Requirement: Using the records below, reproduce exactly the lines from the one containing "Toggle the KHN button in top bar" through the end, and nothing more; skip the images.

Stored data entries:
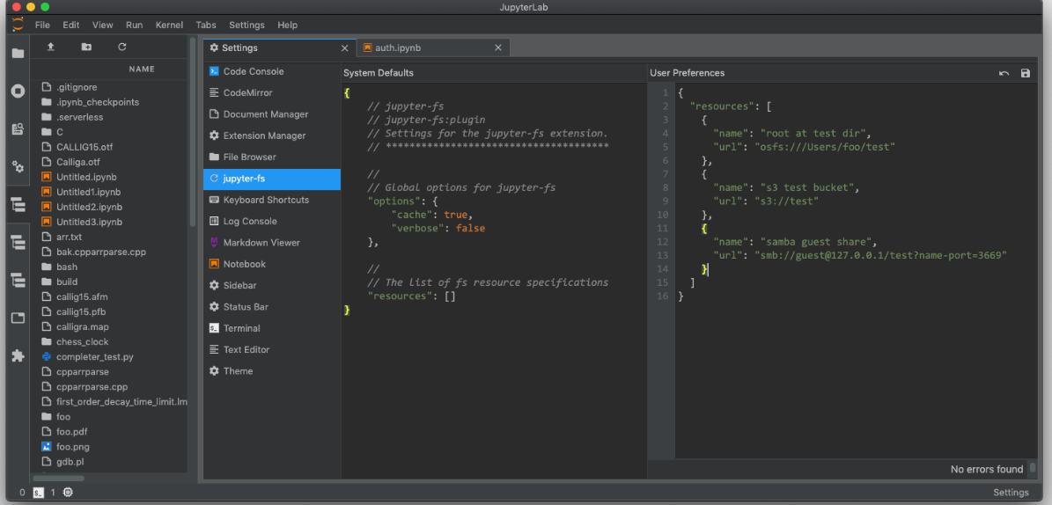The width and height of the screenshot is (1052, 505).
Task: Click the file browser horizontal scrollbar
Action: coord(60,479)
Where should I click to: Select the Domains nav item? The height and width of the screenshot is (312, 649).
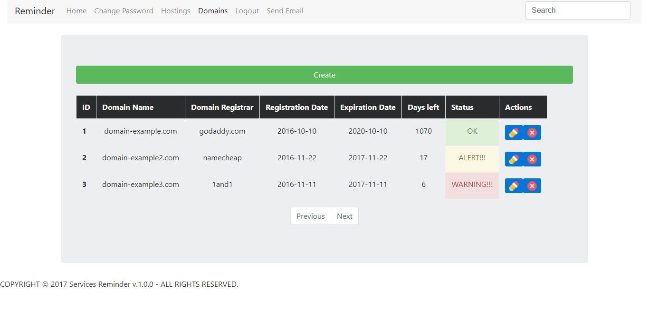[213, 10]
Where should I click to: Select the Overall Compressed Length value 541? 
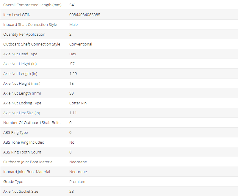pyautogui.click(x=72, y=5)
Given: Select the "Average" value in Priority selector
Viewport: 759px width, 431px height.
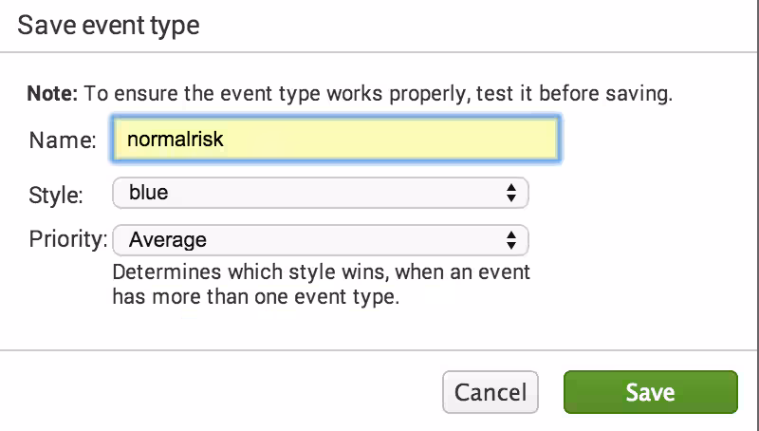Looking at the screenshot, I should tap(168, 240).
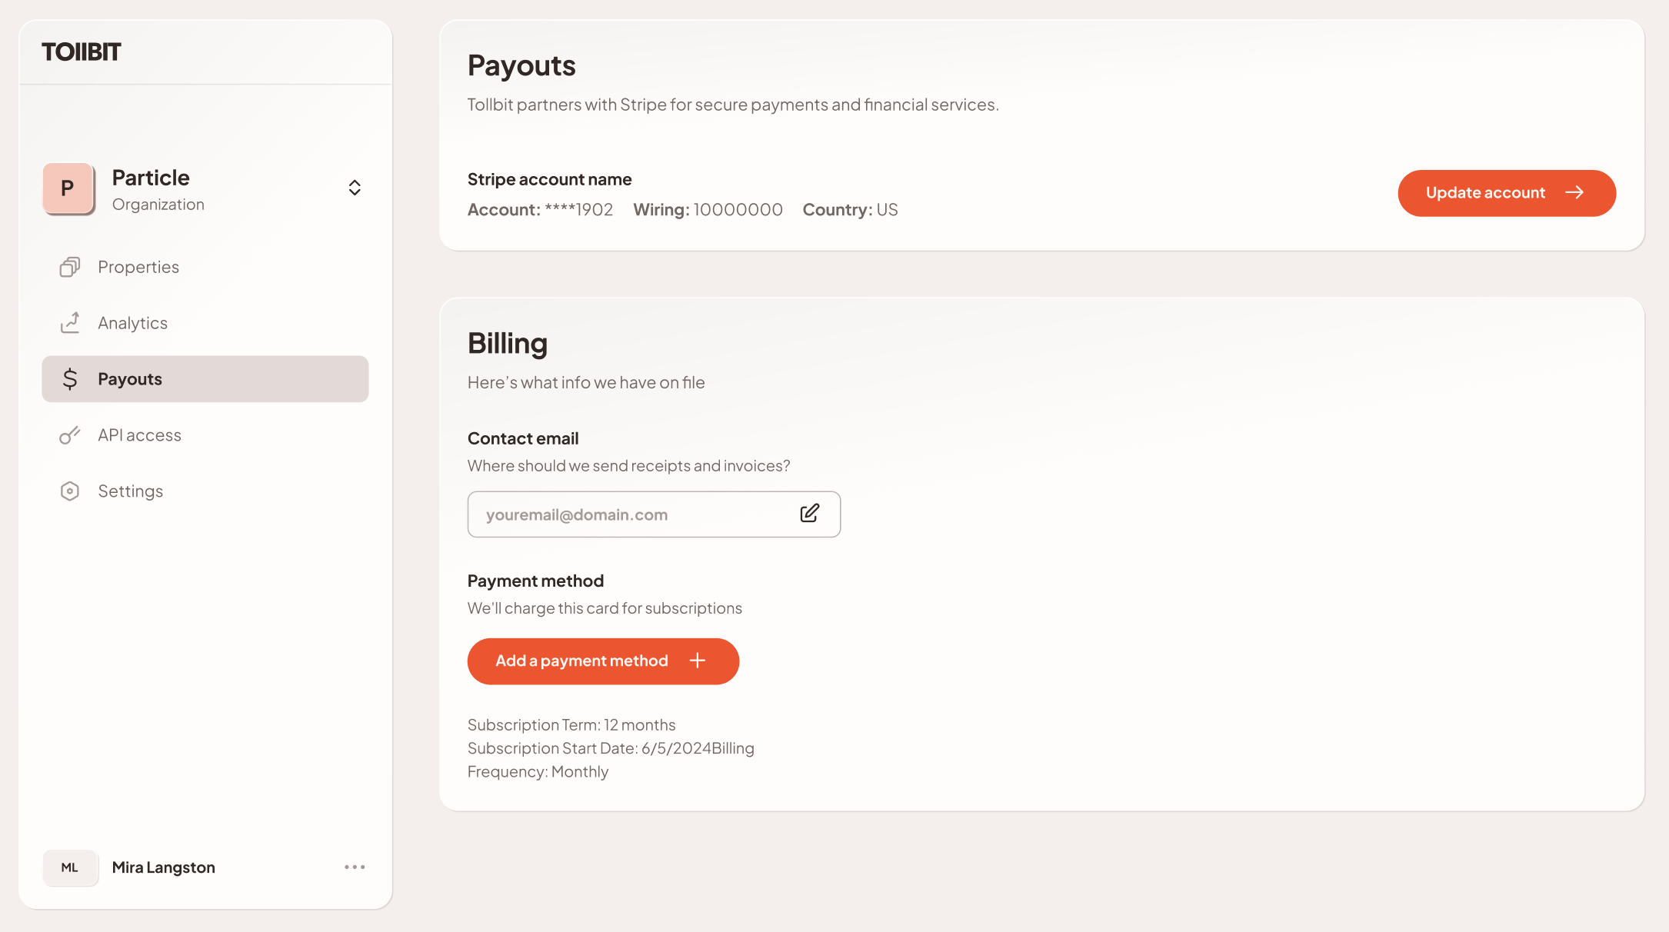Click the Particle organization P avatar

click(68, 188)
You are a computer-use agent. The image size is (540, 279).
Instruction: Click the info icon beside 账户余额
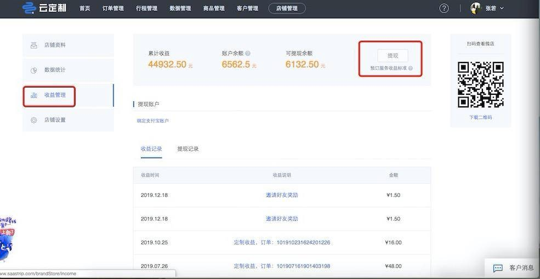(248, 54)
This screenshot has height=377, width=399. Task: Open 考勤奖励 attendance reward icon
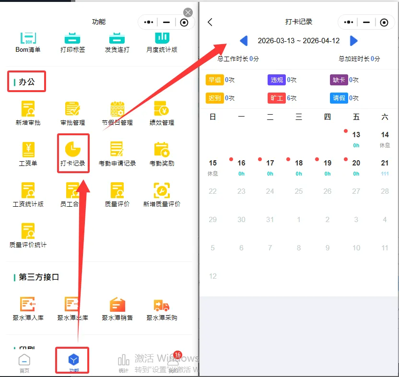162,151
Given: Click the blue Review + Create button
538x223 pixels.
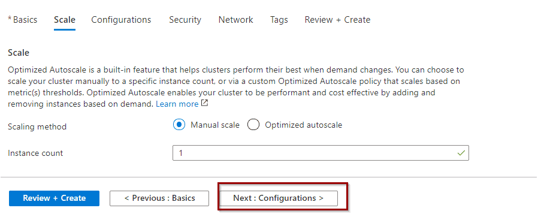Looking at the screenshot, I should [x=54, y=198].
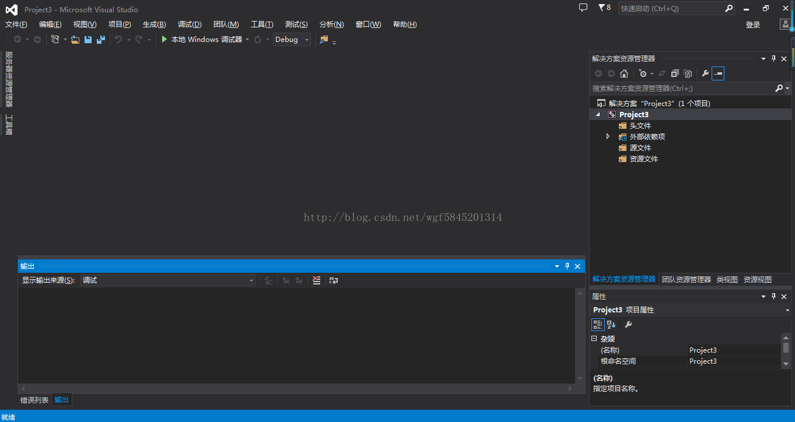
Task: Click the Home scope icon in Solution Explorer
Action: (x=624, y=73)
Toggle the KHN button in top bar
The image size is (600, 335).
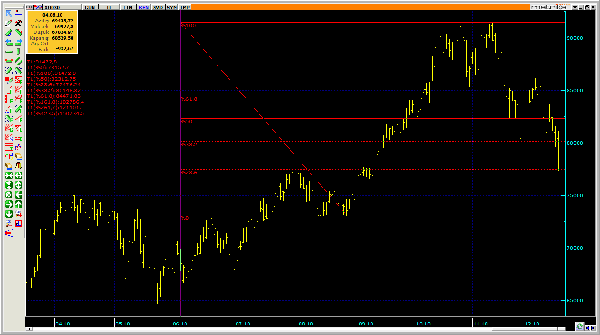pos(143,7)
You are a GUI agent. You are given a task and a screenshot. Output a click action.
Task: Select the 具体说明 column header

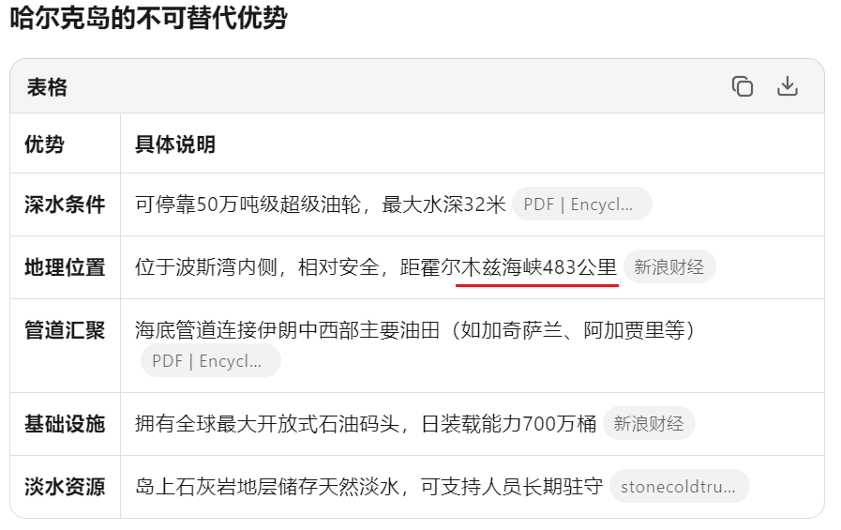[x=174, y=144]
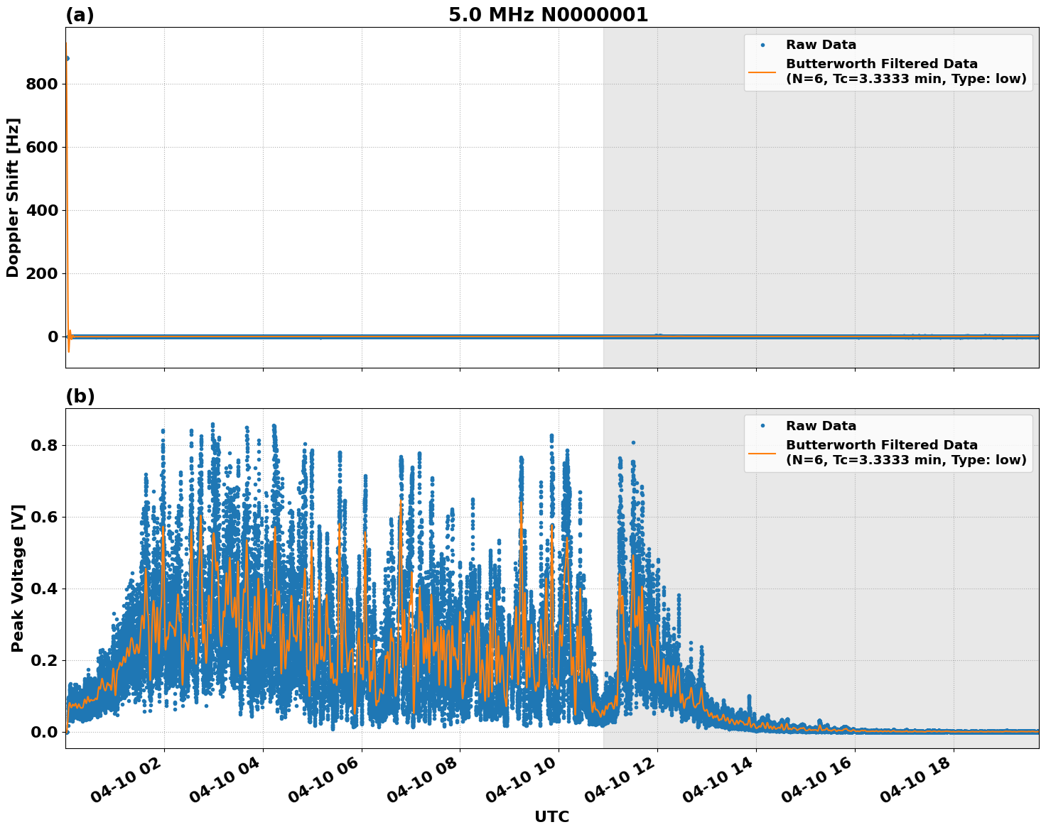1046x832 pixels.
Task: Click the blue spike near 880 Hz in panel (a)
Action: 67,58
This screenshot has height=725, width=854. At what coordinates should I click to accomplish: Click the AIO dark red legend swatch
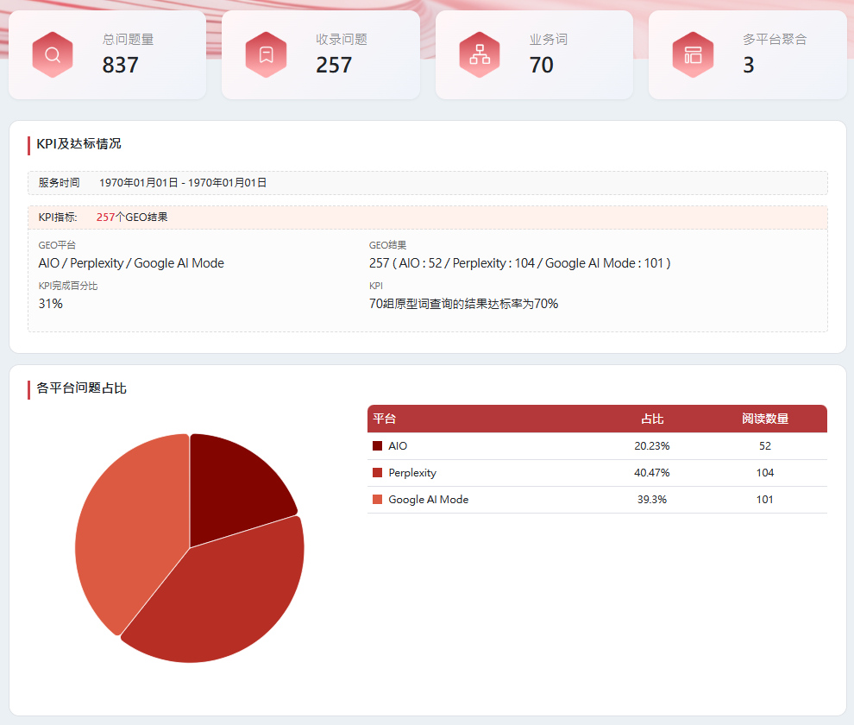(x=377, y=446)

Task answer:
Toggle the KHN button in top bar
The image size is (600, 335).
pos(143,7)
You are a GUI agent. You are given a task and a screenshot. Output a click action.
Task: Select the 具体说明 column header

[x=174, y=144]
1046x832 pixels.
Task: Click the blue spike near 880 Hz in panel (a)
Action: 67,58
This screenshot has height=725, width=854. At what coordinates should I click to accomplish: Click the AIO dark red legend swatch
(x=377, y=446)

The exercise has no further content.